DEAR FIT & FABULOUS:

I totally get it! Not only can it feel pretty intimidating to (re)start exercising, but trying to figure out what your top priorities should be when you have limited time can be super overwhelming and confusing. So, first I’m going to share some of what I have learned about what kinds of exercise are most important for women in their 40s and 50s and then I want to share some ideas not only on how to feel less intimidated, but also how to make exercise work in your life.

Before I go any further, though, it’s important for me to note that if you have any underlying medical conditions that might mean that exercise is riskier, please talk to your doctor before starting any sort of exercise program.

So, what kinds of exercise do you need to be getting in midlife? First of all, any exercise that works for you is good exercise. Getting moving is more important than what kind of movement or exercise you do. That said, the general recommendation is 150 minutes of moderate-intensity physical activity (brisk walking, moderate cycling, swimming, dancing, etc.) and at least two strength training sessions a week.

So now that I have you likely in a complete panic because how the HELL are you supposed to fit two and a half hours of cardio and two strength training sessions into your week, take a deep breath. This is the recommendation; it does not need to be where you start or even where you end up. There are lots of ways to make this work.

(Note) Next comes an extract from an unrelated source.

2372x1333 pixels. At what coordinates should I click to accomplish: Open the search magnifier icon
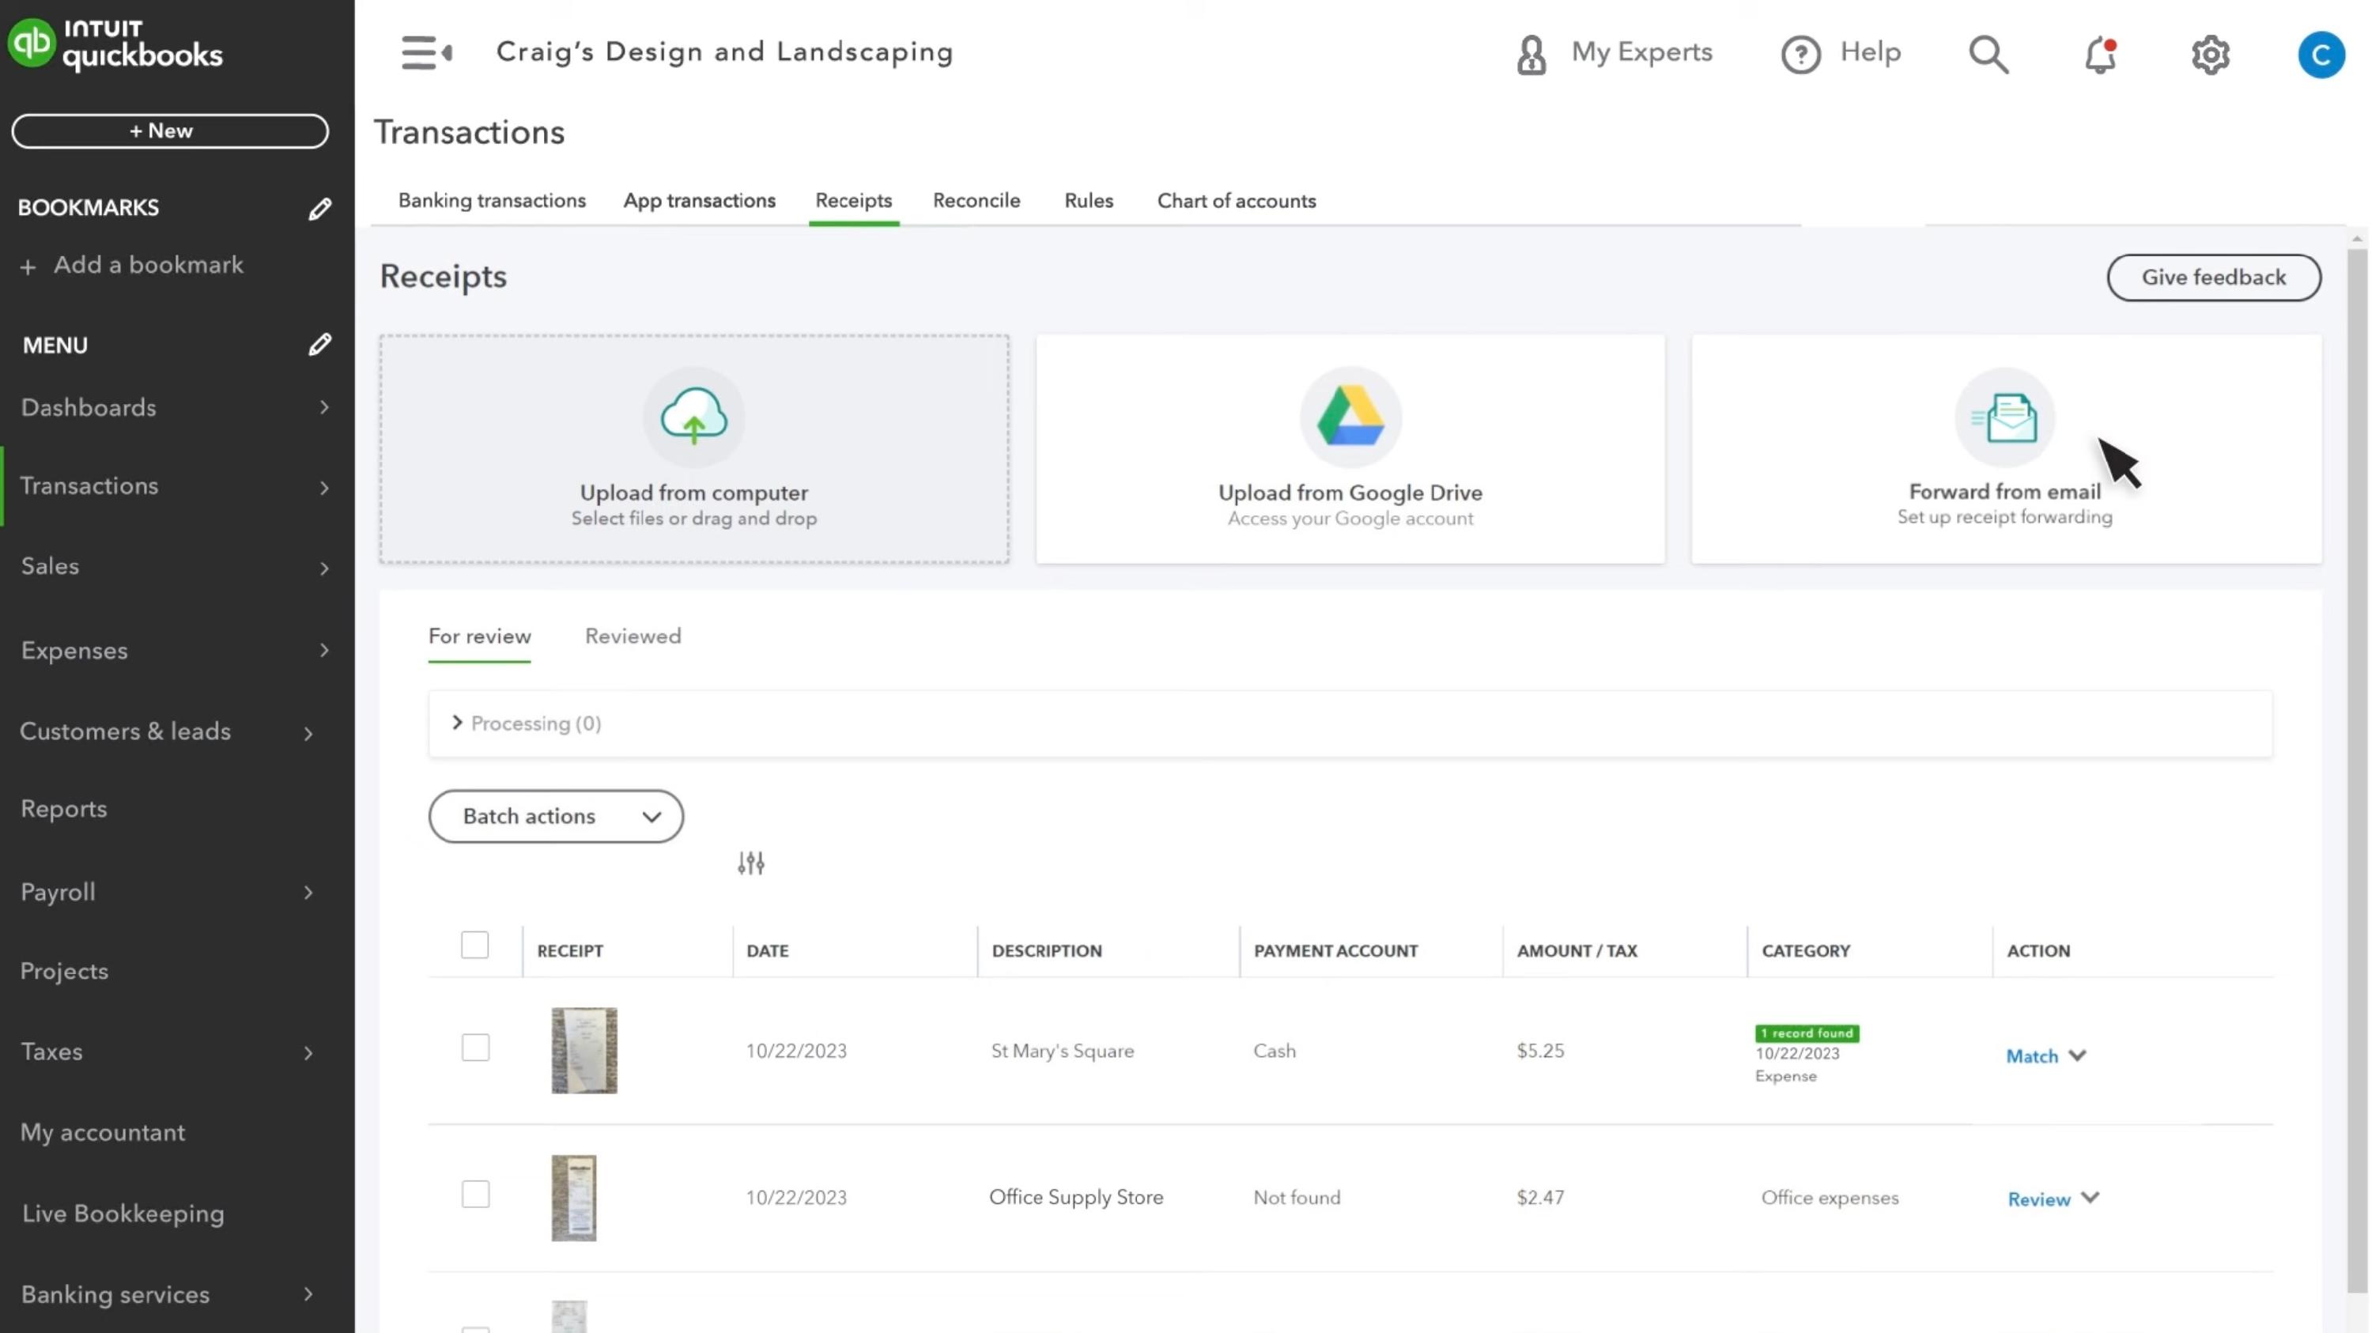[x=1988, y=54]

Ok. So how do we make this not intimidating and actually doable? First, I would pick a cardio activity that you love and start with once a week. It could be accepting and embracing your new, slower pace for running (it will get faster over time), going for faster-paced walks with a friend (or alone!), a fun dance or Zumba class, cycling, or swimming laps at a local gym. The point is to pick something you enjoy so you can stick with it. Then, to boost your cardio time, add more movement in other ways such as parking your car further away in parking lots, taking stairs instead of elevators, making some work meetings become walk-and-talks, walking the dog, going for a family bike ride on the weekend, enjoying a Friday night dance party at home… you get the idea.

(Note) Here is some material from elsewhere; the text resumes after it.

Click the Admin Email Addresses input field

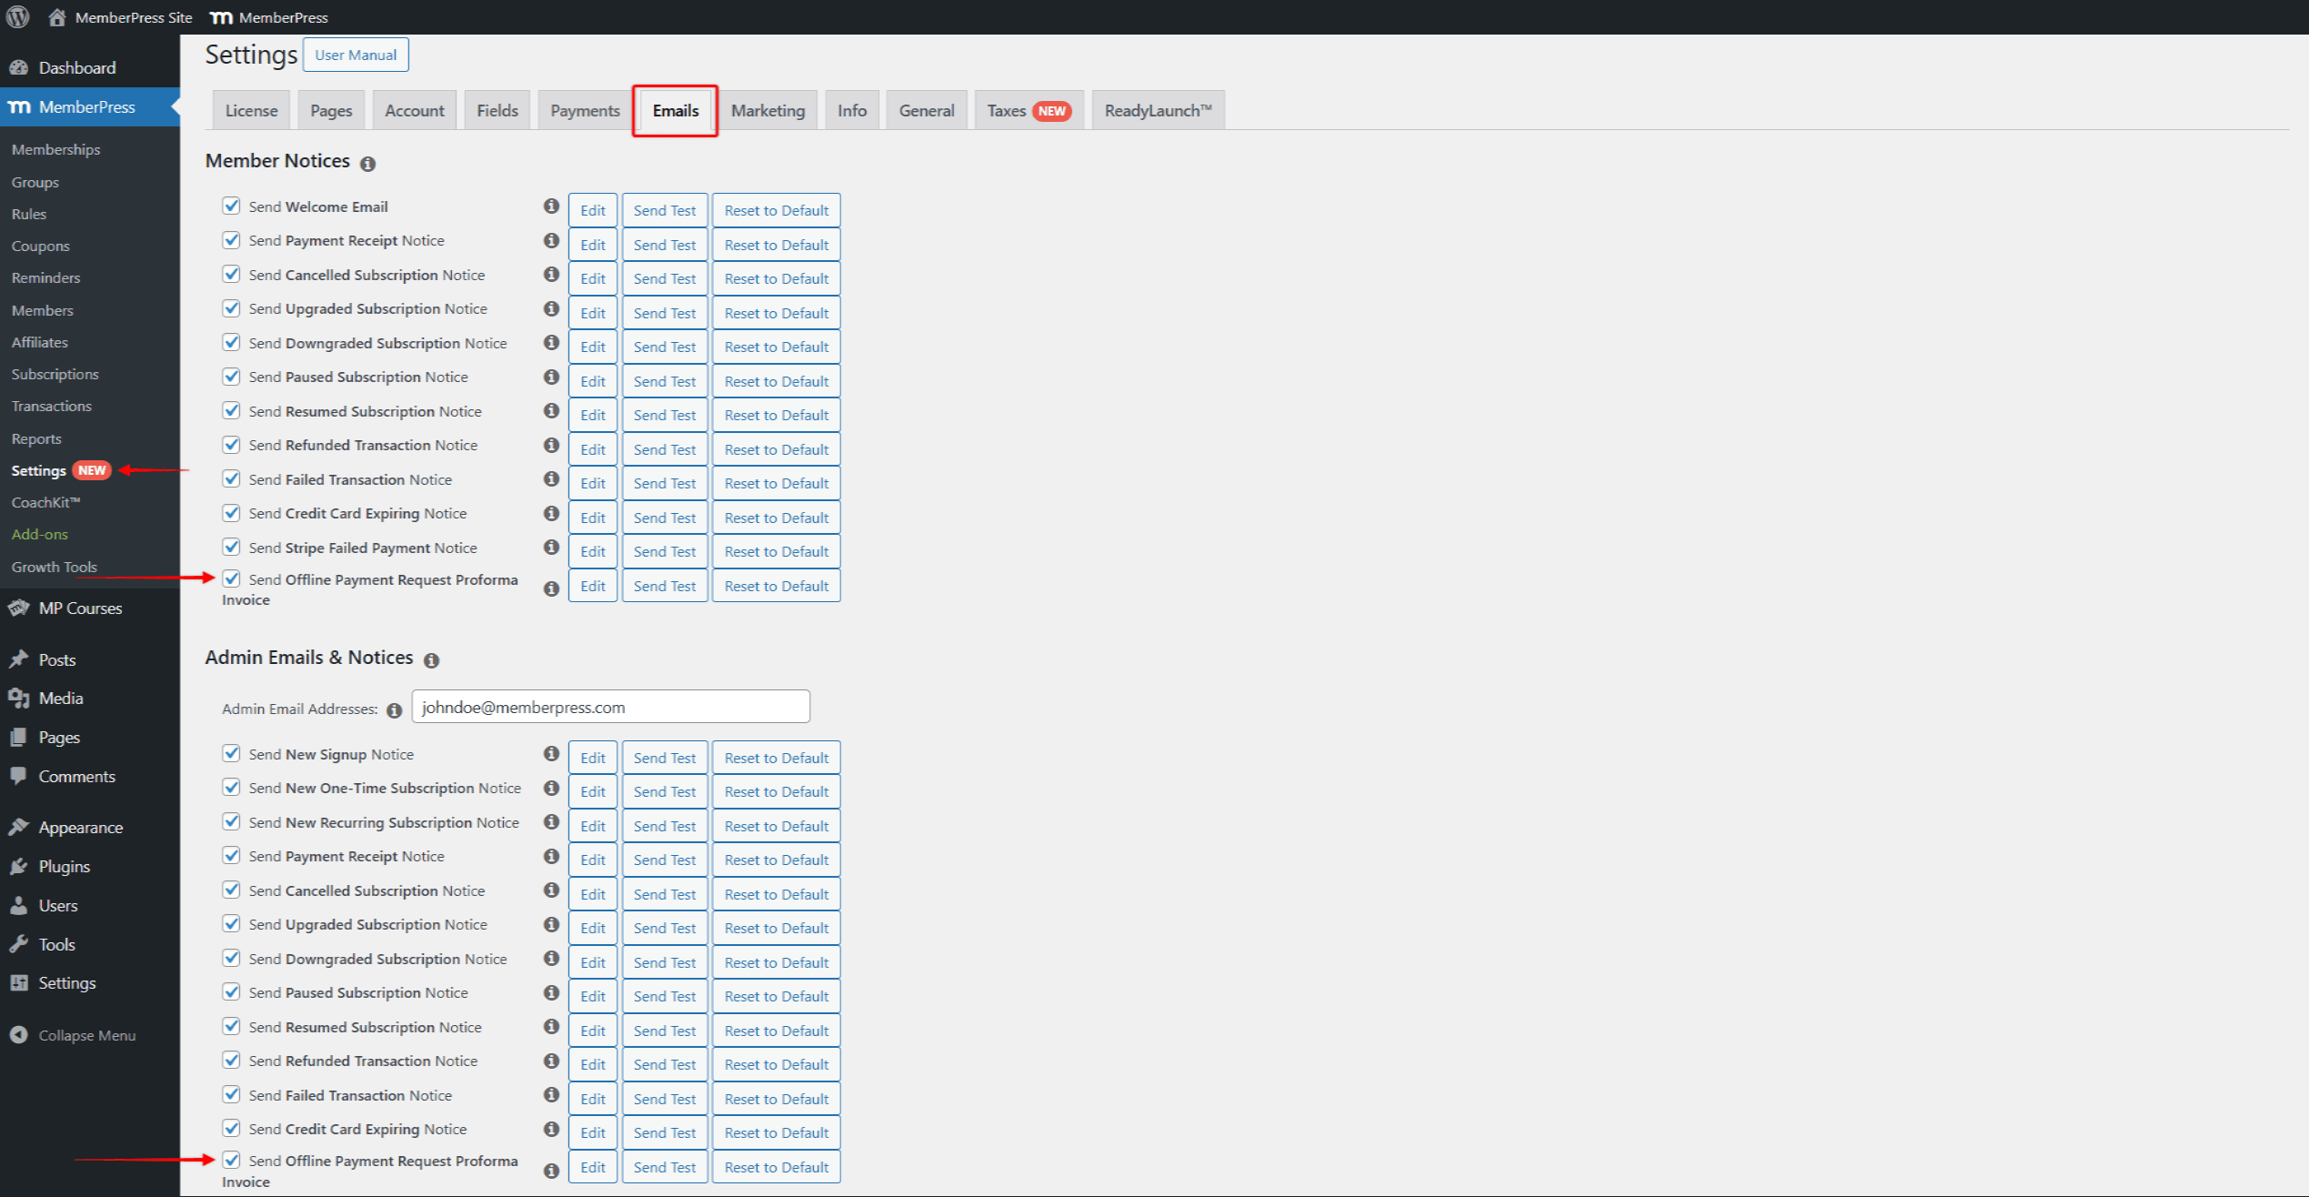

In terms of strength training, which tends to be the part that is often the most intimidating for people, this is where it is all about finding a space that works for you. If you feel confident in your form when lifting weights, then maybe you get some 5-, 8-, or 10-pound weights and start doing YouTube videos at home (there are great ones out there that are only 20 minutes long, just make sure you do a proper warmup before starting!). If you feel like you need a trainer to get you started, ask around or maybe post on a local listserv to get recommendations! If you can’t afford a trainer, but need support and structure, then look for a class at a local gym or rec center. These classes can be a great place to start because they are usually very welcoming and there will be people at all different levels. If you want the gym experience, ask around and see where women your age tend to go as that will give you a good clue about where you might feel more comfortable. If body weight exercise is more your speed, favorite local Pilates studios, rec center classes, and YouTube are all good options. And, as with the cardio, if you can’t fit two sessions in a week, maybe you can get one in and that is a great place to start!

In the end, I would encourage you not to aim for perfection, but to aim for doable, enjoyable, and manageable. Then, as you gain confidence, hopefully you can add more in. You’ve got this!